にえ これは「指輪物語」の前のお話。この本ではビルボが冒険にでかけ、 「指輪物語」では旅から戻ったビルボから話がはじまります。
すみ こっちは読者の対象も、ぐっと年齢を低く設定してあるのよね。
にえ そうなの、だから、小学校高学年ぐらいで「ホビットの冒険」を読んで、 中学生か高校生ぐらいに「指輪物語」を読むっていうのが一番理想的なんだろうね。そうすれば、本の中で流れる 時も、すんなりと自然に受けとめられるだろうし。
すみ そんでもって、大人になって映画を観る前に「指輪物語」を再読す れば、なお理想的かも。でも、過去には帰れないから、私たちは今読むしかないのだ(笑)

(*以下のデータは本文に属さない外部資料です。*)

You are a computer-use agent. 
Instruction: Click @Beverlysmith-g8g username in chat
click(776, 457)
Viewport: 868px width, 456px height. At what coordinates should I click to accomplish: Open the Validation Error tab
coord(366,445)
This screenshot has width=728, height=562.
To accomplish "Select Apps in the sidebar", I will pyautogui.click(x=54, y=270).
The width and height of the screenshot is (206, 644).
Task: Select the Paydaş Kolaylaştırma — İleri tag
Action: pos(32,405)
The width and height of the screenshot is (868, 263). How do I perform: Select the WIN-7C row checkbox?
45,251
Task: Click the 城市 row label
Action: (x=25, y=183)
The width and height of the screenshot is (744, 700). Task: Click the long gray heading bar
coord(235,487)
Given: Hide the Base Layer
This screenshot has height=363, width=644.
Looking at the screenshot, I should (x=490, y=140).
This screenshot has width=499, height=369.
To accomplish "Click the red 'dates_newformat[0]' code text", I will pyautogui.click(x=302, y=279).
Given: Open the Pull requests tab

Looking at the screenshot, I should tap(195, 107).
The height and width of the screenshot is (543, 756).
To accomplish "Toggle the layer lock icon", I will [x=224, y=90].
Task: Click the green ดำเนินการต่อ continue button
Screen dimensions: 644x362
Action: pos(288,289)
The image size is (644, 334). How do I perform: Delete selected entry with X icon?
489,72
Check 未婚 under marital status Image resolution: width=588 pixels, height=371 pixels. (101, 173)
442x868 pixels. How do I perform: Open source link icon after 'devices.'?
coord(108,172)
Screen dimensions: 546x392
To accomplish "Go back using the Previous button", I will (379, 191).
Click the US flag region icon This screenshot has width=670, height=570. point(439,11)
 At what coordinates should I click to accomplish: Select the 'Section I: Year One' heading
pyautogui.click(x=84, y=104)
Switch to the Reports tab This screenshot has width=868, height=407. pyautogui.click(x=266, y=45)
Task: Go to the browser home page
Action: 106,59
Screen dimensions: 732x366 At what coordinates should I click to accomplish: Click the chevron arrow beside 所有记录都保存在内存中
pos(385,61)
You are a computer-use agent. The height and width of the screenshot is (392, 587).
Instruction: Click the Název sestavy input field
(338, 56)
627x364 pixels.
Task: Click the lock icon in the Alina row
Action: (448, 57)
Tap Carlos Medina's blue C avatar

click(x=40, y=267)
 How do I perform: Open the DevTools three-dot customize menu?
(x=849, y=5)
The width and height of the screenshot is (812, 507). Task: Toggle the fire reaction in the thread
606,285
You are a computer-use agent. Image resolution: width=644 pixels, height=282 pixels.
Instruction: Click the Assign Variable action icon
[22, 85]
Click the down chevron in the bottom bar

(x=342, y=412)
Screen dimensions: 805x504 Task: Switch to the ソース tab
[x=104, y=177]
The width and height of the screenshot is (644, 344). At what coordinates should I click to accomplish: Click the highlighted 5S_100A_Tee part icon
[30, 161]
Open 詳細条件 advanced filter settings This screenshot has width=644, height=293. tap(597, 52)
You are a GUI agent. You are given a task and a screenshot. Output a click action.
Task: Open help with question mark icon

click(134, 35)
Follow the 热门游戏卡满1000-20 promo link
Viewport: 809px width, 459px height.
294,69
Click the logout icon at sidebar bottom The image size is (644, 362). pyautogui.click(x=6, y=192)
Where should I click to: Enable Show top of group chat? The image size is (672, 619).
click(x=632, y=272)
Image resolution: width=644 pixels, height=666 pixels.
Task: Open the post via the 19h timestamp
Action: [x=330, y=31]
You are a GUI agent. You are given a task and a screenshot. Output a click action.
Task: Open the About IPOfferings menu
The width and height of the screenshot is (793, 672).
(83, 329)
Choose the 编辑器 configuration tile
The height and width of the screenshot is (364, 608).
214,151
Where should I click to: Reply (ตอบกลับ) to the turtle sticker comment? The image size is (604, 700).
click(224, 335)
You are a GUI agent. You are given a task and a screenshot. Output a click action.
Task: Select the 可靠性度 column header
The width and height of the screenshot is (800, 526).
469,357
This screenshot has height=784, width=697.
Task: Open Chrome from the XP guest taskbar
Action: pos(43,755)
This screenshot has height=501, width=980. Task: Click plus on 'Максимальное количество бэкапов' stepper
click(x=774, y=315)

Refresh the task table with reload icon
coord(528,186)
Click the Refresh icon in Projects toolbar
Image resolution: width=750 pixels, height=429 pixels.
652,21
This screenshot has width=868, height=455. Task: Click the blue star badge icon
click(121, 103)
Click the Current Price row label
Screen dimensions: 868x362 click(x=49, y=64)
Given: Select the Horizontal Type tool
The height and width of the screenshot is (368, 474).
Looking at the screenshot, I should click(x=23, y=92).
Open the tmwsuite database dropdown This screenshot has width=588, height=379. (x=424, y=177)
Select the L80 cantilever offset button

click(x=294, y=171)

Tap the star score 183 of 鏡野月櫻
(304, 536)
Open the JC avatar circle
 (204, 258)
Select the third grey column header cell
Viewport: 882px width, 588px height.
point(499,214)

にえ 今になって読むとなると、時間の流れの順番どおりに、「ホビットの 冒険」を先に読んでから「指輪物語」を読んで、ひとつの流れとして把握する。もしくは、「指輪物語」 を先に読んで、外伝的な感じで「ホビットの冒険」を読むってことになるだろうね。
すみ 私たちにはやっぱり、子供向きに書かれた「ホビットの冒険」は軽い 外伝だと思ってあとから読む方があってたと思うけど、これはもう人それぞれでしょ。
にえ それにね、「指輪物語」だけ読んで、「ホビットの冒険」は読まなく ても、べつに問題はないと思う。両方読まないと読んだことにならないよ!ってほどではないんじゃない?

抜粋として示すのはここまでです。